__YOUR ASSIGNMENT__: Scan the listing below for the word "Click", then copy each line that has it.

__SUPPLIED RECORDS__:
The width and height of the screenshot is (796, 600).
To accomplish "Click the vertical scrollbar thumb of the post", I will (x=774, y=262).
--
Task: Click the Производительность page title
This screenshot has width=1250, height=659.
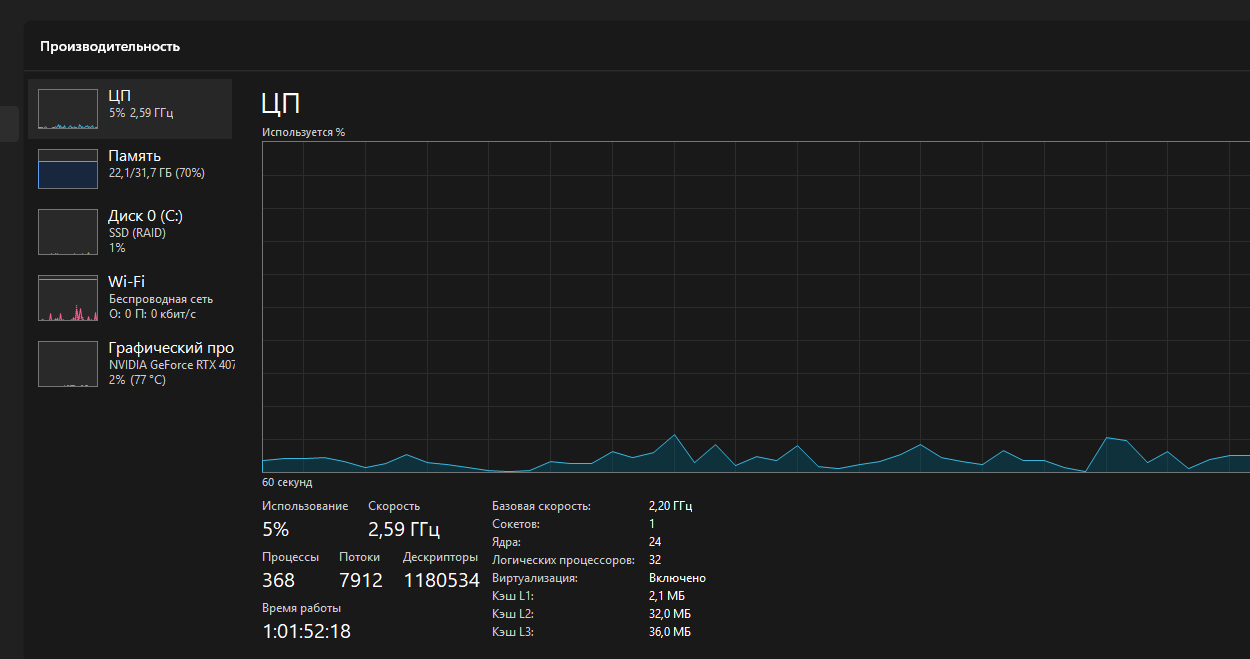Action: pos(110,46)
...
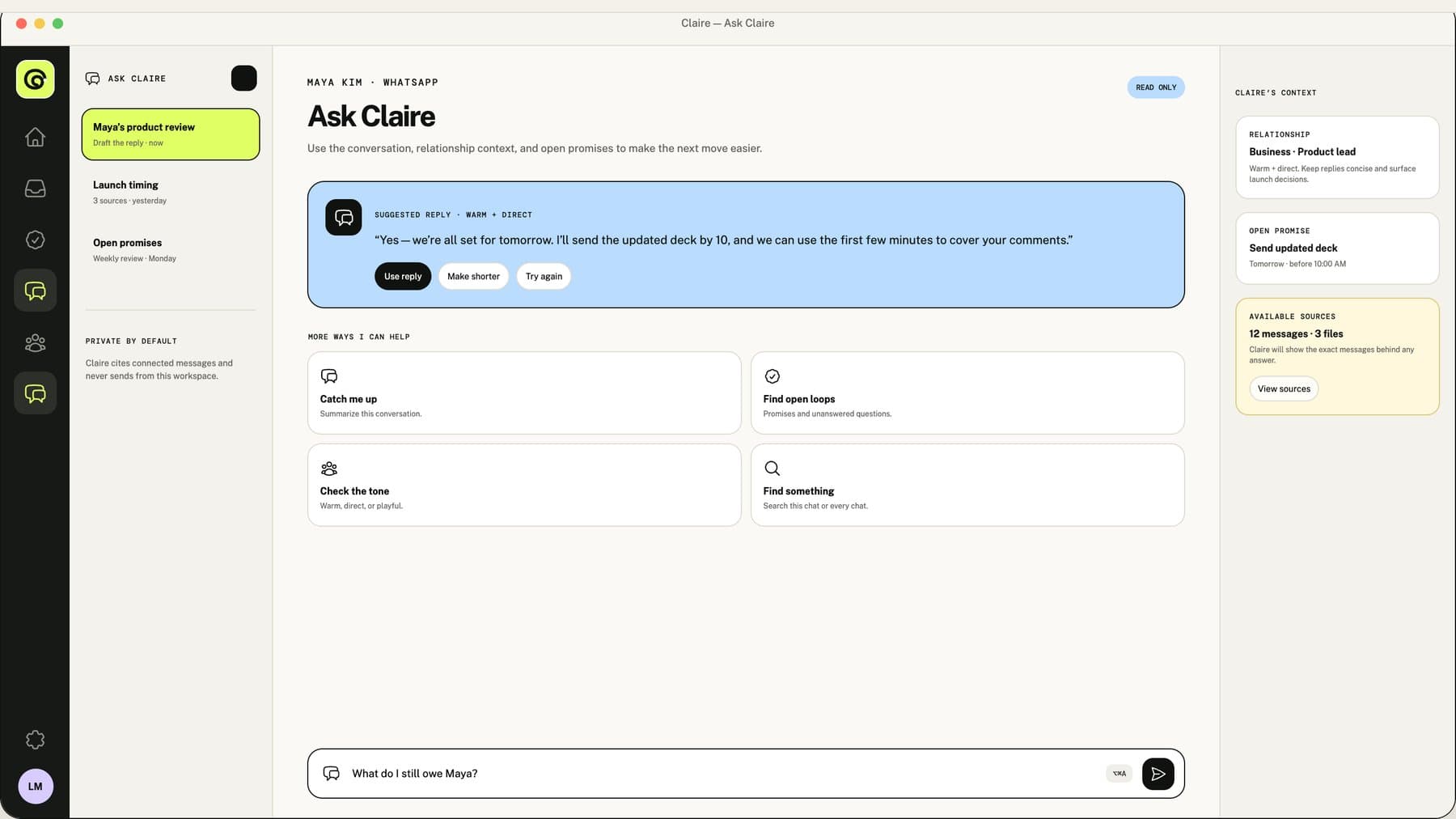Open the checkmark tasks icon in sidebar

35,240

__TASK RESPONSE__:
To accomplish "Click the vertical scrollbar thumb of the post", I will (x=774, y=262).
Task: Click the Производительность page title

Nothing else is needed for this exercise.